The GDPR class is optional. If a user does not specify the GDPR class, we default to the most restrictive class for safety, ensuring that data is protected even if documentation is incomplete. The data type, however, is a required field and must be specified and kept up to date for all columns. Using these two values, we generate the appropriate masking function name and apply it to each column in the model. Below is an example of the SQL code applied by this macro:
ALTER TABLE masking.example.test_masking_table ALTER COLUMN yearly_income SET MASK USING mask_int_personal;
In our example, the ALTER TABLE statement is executed for each column in the model. If working with models containing a large number of columns, consider grouping ALTER TABLE statements to optimize execution speed.

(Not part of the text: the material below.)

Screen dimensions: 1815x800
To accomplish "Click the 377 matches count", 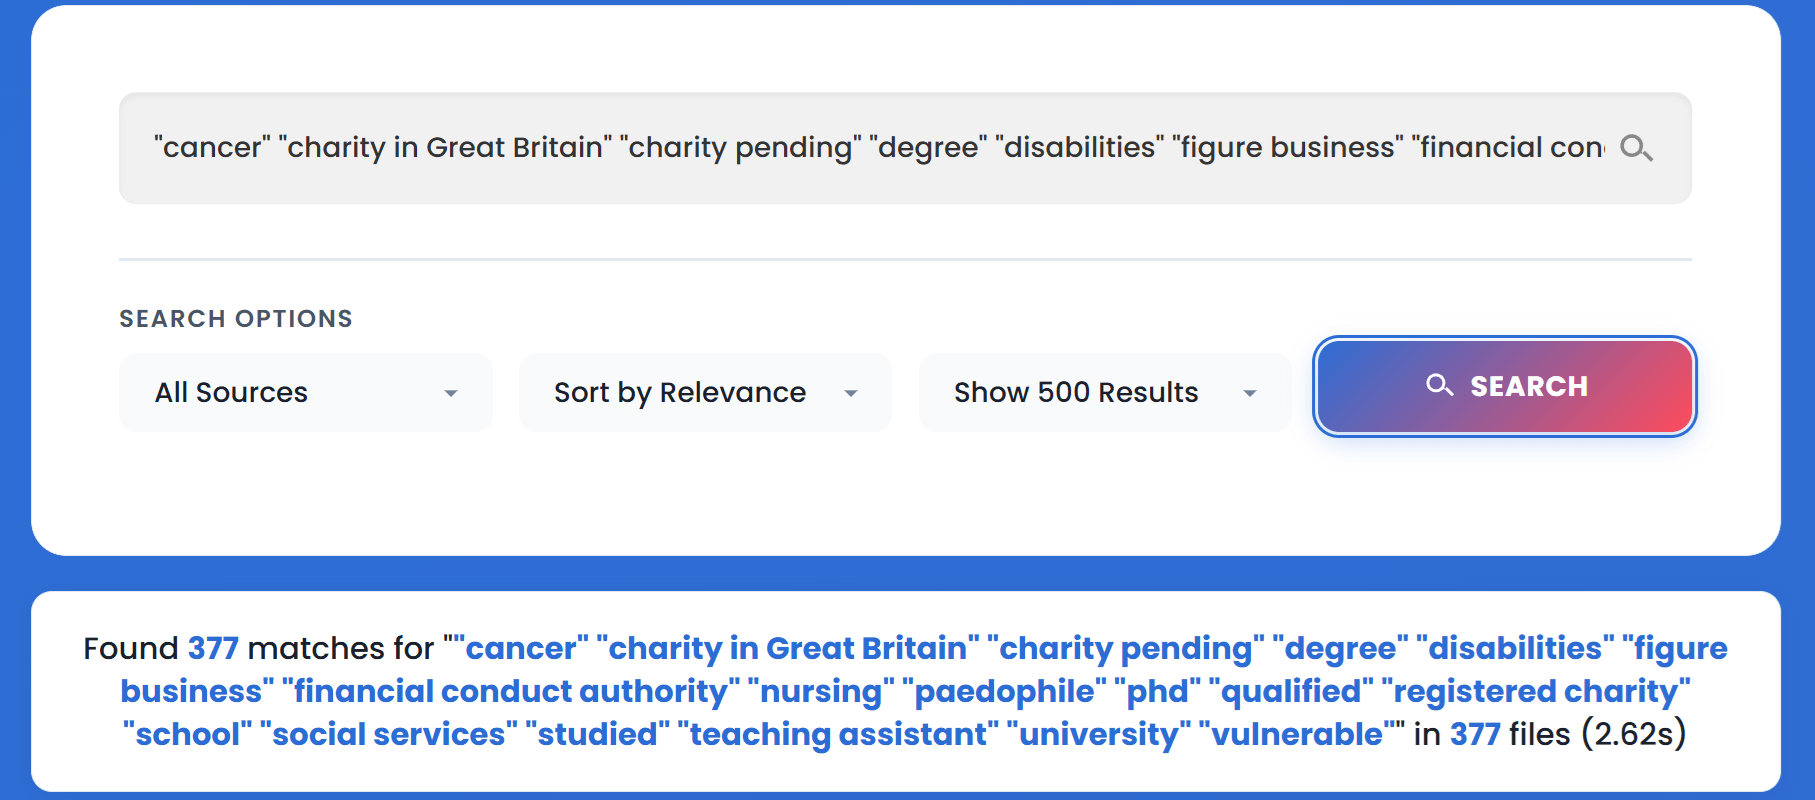I will click(x=213, y=648).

After applying the masking to each column, the results can be validated in Databricks. Each table should reflect the new column-specific masking function, as seen in the example below:
A SELECT * FROM example_table
should then reflect the applied masking, where we should not be able to see the personal columns any more, as suggested before:
employee_id | first_name | yearly_income | team_name |
---|---|---|---|
1 | NULL | NULL | Data Engineers |
2 | NULL | NULL | Data Analysts |
Where for users in the group can_handle_personal_data
, the result of the same query should look like this:
employee_id | first_name | yearly_income | team_name |
---|---|---|---|
1 | Marta | 123.456 | Data Engineers |
2 | Tim | 98.765 | Data Analysts |
Limitations
While our solution for automated data masking provides a flexible and scalable way to manage sensitive data, there are some limitations and potential areas for improvement. While these are not (all) unique to our chose implementation, we want to list a few of them here:
Performance penalty in dbt
For effective masking, each model needs to be checked for personal data immediately after its creation. Every time a masking function is applied, an ALTER TABLE
SQL statement needs to be executed. In the Databricks SQL dialect, these statements cannot be combined, meaning each masking operation runs separately. This can become time-consuming, especially when working with a large number of sensitive columns. To mitigate this, it’s crucial to carefully evaluate which columns truly require masking and avoid unnecessary masking to prevent long-running jobs. Also, we want to look at avoiding the ALTER statements by including MASK
clauses in the CREATE TABLE
statements (described here).
Development on masked data
Working with masked data can create issues for developers. Testing implementations or analyzing the data may be problematic if the developer does not have access to the unmasked version. A similar issue might arise when performing operations like JOIN
s, where masked data might have values replaced with null or placeholders like ***
. This challenge isn’t unique to our approach; it’s a general issue when working with masked data. A best practice is to allow developers to work with "safe" or synthetic datasets where masking isn’t required. By clearly marking these sources as safe for development, we can reduce the need for masking in those environments.
Data misclassification
As the project grows and new datasets are added, the use cases and data requirements may evolve. Given the performance cost of masking operations, it’s important to regularly review the classification of datasets to ensure accuracy. This is particularly critical when dealing with personal data, as the classification may need to be updated to comply with changing regulations. Regular audits and reviews can help ensure that data is classified correctly and that masking is applied appropriately.
Extending to more materializations
The approach above works fine for any dbt materialization resulting in a table, but doesn’t for views. This is because views don’t support the same MASK
clauses. Adding support for views would require a different approach.
Technical Limitations to dynamic masking
There are still some limitations on how you can apply dynamic masking and how you can use datasets with dynamic masking applied. They are listed here and examples include the type of compute cluster you can use.